**Task material:**
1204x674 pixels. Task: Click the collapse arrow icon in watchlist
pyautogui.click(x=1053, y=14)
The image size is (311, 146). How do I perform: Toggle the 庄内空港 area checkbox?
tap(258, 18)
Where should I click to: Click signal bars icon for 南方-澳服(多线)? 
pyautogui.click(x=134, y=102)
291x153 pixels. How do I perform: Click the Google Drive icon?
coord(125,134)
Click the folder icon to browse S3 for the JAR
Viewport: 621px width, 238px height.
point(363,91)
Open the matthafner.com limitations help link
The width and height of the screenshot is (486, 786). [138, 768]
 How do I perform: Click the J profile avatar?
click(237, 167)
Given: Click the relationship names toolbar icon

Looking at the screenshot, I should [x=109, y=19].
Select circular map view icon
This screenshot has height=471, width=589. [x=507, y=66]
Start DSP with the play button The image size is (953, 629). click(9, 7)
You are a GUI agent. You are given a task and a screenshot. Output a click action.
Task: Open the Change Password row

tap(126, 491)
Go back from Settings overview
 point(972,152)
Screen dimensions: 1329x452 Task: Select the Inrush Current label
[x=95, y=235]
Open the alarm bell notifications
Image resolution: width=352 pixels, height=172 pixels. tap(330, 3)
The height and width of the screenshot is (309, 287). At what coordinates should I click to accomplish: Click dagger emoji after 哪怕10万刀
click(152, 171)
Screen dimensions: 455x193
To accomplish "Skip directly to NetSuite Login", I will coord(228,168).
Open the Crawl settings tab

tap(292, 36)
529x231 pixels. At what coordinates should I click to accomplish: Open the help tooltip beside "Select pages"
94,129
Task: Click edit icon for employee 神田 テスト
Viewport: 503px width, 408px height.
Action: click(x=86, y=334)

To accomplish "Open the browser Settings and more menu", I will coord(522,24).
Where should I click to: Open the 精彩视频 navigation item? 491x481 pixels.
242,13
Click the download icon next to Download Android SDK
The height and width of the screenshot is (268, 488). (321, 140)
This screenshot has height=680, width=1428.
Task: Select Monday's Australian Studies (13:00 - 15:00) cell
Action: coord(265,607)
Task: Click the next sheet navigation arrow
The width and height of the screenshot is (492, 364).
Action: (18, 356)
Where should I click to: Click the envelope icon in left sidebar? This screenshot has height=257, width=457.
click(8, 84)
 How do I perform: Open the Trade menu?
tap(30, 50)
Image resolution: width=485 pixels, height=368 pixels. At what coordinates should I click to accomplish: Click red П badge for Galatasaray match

**Activity:** Lines from the one with "How do I perform: Open the Trade menu?" through the last line above must be printed exactly; no other line is to appear.

**Exercise answer:**
 How do I perform: Open the Trade menu?
tap(30, 50)
Image resolution: width=485 pixels, height=368 pixels. At what coordinates should I click to accomplish: Click red П badge for Galatasaray match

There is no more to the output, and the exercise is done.